The conference call was to be between Short’s replacement, Kirsty Simpson, the acting Sydney Morning Herald business editor and other senior executives, including Sydney-based group executive editor Phil McLean, who is believed to be driving the process.

Meanwhile staff in both cities are anxious and depressed. The Sydney Morning Herald business section has not had an editor for some time. One reporter said the attitude among the staff there was “paranoia is total awareness”.

It is not clear what the organisation is trying to achieve. The business sections of the two newspapers are already among the most closely merged between mastheads. I understand the intention is to retain separate editors of the sections in each capital. But in the present climate editorial staff think that “restructuring” can only be a euphemism for cuts, and staff on other sections of the paper believe that they will be next.

Senior political reporters believe that a merger between the mastheads’ Canberra presences is virtually a fait accompli. Yet if there are plans along these lines, senior editorial executives have not been told — but nor were they told about Short’s departure and the business restructure before it happened.

Only last week, Age editor Paul Ramadge assured staff that there would not be any restructure of sections. Now that has clearly changed.

Other sections that believe they may be in the line for merger include the foreign pages and even sport.

All this follows the speed with which Fairfax changed last week from assuring the market that it did not need to raise capital to doing exactly that.
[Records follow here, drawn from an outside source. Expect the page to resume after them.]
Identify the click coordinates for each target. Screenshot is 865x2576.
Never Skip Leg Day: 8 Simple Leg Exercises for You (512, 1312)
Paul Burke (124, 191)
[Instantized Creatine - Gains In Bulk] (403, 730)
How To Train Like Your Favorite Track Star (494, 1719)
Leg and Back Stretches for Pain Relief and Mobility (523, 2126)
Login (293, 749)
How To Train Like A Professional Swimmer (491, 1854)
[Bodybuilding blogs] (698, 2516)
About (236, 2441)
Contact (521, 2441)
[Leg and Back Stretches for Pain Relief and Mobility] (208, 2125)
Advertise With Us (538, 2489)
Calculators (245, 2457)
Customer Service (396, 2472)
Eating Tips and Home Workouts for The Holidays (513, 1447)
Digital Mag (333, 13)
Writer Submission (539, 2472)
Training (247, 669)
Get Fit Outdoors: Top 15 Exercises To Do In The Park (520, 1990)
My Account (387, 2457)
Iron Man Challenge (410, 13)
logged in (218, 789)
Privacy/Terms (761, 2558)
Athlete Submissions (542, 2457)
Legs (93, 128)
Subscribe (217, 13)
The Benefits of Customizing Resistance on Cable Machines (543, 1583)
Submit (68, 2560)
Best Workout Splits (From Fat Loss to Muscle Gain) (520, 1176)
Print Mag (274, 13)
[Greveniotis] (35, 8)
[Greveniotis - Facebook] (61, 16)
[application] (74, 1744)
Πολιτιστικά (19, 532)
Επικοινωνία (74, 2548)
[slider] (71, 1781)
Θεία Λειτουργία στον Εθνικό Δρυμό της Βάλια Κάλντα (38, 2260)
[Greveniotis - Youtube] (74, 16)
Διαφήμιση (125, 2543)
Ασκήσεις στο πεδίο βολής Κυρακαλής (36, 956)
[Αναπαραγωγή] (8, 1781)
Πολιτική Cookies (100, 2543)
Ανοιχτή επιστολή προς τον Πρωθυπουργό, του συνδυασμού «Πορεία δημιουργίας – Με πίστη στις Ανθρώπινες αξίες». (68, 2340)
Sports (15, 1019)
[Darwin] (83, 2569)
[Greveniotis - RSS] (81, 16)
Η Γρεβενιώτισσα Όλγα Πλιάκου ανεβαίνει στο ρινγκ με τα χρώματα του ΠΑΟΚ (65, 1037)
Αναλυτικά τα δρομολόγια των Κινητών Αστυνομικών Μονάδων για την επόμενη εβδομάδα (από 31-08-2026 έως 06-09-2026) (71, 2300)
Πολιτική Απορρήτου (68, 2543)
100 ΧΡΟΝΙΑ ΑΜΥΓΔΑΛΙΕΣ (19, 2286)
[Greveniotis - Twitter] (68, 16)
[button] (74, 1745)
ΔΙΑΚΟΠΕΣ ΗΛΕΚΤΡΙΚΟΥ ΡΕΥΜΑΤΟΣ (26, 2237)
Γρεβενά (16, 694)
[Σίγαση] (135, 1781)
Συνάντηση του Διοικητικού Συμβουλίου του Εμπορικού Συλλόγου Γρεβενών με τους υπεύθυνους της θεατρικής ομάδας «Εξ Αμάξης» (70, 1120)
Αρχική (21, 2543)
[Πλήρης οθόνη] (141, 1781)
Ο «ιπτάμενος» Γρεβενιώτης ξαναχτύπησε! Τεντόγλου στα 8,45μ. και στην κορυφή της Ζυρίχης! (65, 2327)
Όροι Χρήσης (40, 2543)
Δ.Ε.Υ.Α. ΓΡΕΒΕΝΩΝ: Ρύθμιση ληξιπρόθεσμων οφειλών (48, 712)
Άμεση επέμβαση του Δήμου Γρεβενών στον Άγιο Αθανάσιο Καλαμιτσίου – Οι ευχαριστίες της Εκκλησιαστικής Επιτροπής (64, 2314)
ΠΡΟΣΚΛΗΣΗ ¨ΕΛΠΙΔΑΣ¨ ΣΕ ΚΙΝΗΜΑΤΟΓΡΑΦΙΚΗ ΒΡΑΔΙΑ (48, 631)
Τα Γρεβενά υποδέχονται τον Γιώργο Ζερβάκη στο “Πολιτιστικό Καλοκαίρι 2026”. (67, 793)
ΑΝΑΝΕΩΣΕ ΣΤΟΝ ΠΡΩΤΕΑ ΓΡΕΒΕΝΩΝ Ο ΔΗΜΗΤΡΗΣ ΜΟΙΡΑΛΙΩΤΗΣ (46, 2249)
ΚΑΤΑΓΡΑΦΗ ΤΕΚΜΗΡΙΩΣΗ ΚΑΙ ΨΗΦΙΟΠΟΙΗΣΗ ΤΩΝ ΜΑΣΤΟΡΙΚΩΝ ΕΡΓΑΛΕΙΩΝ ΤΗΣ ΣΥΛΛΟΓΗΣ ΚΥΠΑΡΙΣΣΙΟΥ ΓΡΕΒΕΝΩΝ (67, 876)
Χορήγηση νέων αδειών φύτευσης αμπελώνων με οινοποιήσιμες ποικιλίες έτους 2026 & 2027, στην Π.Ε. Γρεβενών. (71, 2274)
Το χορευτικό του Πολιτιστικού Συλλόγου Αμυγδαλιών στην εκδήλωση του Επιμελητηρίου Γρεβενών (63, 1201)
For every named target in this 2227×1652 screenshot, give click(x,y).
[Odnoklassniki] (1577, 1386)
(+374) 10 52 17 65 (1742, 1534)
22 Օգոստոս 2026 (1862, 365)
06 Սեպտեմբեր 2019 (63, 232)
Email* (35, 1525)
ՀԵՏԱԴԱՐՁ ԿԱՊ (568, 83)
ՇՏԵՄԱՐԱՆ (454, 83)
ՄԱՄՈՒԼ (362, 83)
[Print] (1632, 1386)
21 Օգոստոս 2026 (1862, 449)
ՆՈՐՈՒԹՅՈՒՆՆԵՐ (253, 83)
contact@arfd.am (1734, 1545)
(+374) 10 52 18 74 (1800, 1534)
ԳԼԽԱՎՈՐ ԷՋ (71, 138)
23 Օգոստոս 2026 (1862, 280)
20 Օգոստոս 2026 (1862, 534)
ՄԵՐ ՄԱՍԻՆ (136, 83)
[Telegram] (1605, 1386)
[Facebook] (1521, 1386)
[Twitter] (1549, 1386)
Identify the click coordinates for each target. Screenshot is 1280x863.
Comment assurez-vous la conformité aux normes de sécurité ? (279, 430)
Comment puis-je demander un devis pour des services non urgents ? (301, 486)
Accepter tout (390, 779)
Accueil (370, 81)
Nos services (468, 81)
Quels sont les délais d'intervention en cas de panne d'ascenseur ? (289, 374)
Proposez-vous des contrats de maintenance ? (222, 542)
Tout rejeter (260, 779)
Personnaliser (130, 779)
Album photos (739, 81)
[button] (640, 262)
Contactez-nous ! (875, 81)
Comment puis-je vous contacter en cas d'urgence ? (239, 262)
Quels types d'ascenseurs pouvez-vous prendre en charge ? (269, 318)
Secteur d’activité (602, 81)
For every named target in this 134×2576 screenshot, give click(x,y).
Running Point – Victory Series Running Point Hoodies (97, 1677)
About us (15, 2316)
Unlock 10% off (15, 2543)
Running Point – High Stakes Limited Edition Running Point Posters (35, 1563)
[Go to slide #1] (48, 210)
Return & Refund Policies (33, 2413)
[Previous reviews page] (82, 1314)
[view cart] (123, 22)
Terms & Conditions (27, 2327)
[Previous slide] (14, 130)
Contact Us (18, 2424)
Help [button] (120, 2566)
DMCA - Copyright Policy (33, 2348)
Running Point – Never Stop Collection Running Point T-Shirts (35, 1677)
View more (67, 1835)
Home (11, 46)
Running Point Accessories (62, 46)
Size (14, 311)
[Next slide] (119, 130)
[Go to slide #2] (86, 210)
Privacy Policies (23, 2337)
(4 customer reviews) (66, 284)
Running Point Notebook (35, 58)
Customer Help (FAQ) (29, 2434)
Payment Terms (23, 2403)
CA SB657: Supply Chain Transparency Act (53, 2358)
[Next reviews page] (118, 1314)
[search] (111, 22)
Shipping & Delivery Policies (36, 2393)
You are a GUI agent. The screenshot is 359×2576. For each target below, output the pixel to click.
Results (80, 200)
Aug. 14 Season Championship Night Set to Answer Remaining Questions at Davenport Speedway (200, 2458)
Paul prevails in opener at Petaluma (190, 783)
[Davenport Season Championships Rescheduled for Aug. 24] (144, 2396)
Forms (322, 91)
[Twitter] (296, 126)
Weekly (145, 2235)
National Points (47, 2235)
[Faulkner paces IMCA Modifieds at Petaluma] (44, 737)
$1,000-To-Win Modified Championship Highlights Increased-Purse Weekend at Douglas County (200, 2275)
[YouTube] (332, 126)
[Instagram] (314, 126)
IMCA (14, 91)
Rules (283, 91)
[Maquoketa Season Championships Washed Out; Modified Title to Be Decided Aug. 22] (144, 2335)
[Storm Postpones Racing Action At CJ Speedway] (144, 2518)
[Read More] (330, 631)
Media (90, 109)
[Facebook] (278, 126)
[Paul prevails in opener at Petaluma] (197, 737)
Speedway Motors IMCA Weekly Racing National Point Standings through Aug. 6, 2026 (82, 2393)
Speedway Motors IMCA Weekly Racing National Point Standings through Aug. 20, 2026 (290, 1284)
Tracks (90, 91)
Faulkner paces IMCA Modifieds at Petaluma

I understand Fairfax executives had a high-level strategy meeting in the Sydney Quarantine Station conference centre late last week. Perhaps this week’s sudden moves are as a result of decisions made there.

What other decisions were made? There are a large number of people within the organisation who are still guessing.

The most favourable interpretation to put on events is that the company has a communications problem, both internally and externally.

Sadly, it seems likely that the problems are more severe than that.

One senior Fairfax figure told me this morning that he did not know whether current developments were evidence of “nimble decision making” or panic. It would be nice to think it is the former.

Age editor Paul Ramadge has not returned calls requesting comment, and recently appointed Sydney Morning Herald editor Peter Fray has also not been available.